Identifying tracer and pollutant sources in drainage networks from point observations using an efficient convex unmixing scheme

Water and sediment transport minerals, micro-plastics, heavy-metals, pathogens, DNA, RNA, and emerging contaminants through river networks. We would like to use point observations of these concentrations to determine where and how much of these are entering the network. However, downstream samples are mixtures of all the potential upstream sources. Separating out the contribution of an individual source requires "unmixing" the network's waters or sediments.

Here, we describe a very efficient approach to perform such an unmixing, identifying the contribution from each nested sub-catchment in a drainage basin. First, we abstract the sub-catchments defined by our sampling sites into a directed acyclic graph. Each node (sub-catchment) in the graph is defined as having an upstream area, which we know, and a tracer source concentration, whose value we want to find. If we assume that when two rivers meet their tracers' fluxes are combined conservatively then downstream concentrations are the mixture of all upstream concentrations, weighted by upstream area.

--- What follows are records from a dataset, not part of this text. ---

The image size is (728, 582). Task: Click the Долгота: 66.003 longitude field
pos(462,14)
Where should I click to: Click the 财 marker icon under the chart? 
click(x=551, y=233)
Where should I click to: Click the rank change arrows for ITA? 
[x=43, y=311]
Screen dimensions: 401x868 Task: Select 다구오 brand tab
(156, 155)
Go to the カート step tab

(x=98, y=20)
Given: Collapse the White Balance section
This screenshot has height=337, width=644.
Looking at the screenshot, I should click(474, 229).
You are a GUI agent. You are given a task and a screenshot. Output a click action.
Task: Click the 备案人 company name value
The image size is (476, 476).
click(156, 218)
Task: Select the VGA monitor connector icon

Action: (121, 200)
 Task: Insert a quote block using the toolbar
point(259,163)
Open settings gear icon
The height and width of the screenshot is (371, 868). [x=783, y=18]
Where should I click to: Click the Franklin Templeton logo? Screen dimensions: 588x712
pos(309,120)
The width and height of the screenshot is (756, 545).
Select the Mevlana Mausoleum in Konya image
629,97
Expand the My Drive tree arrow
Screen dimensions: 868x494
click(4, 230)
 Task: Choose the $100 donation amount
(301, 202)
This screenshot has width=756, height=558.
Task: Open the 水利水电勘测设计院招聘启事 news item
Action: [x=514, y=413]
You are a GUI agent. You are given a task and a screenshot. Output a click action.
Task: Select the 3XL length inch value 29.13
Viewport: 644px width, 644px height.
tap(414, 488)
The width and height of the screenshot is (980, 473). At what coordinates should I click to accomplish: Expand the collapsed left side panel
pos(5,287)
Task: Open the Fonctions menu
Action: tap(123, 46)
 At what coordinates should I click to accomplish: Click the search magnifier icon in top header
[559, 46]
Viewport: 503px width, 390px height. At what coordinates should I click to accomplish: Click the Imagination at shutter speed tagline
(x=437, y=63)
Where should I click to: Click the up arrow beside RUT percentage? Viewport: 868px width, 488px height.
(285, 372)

To solve for the source concentration of each sub-catchment we define a convex optimisation problem, minimising the relative difference in the predicted and observed tracer concentration at each sample site. Due to its convexity, this optimisation problem can be solved in less than a second for networks of a 100 nodes. Uncertainties can be estimated using a Monte-Carlo style approach. We have made an open-source, Python implementation of this algorithm available on GitHub. This implementation requires as input (1) a spreadsheet containing sample site locations and observed tracer concentrations and (2) a D8 flow-direction raster map. This is a powerful approach for locating and quantifying the sources of conservatively mixed tracers or pollutants in drainage networks.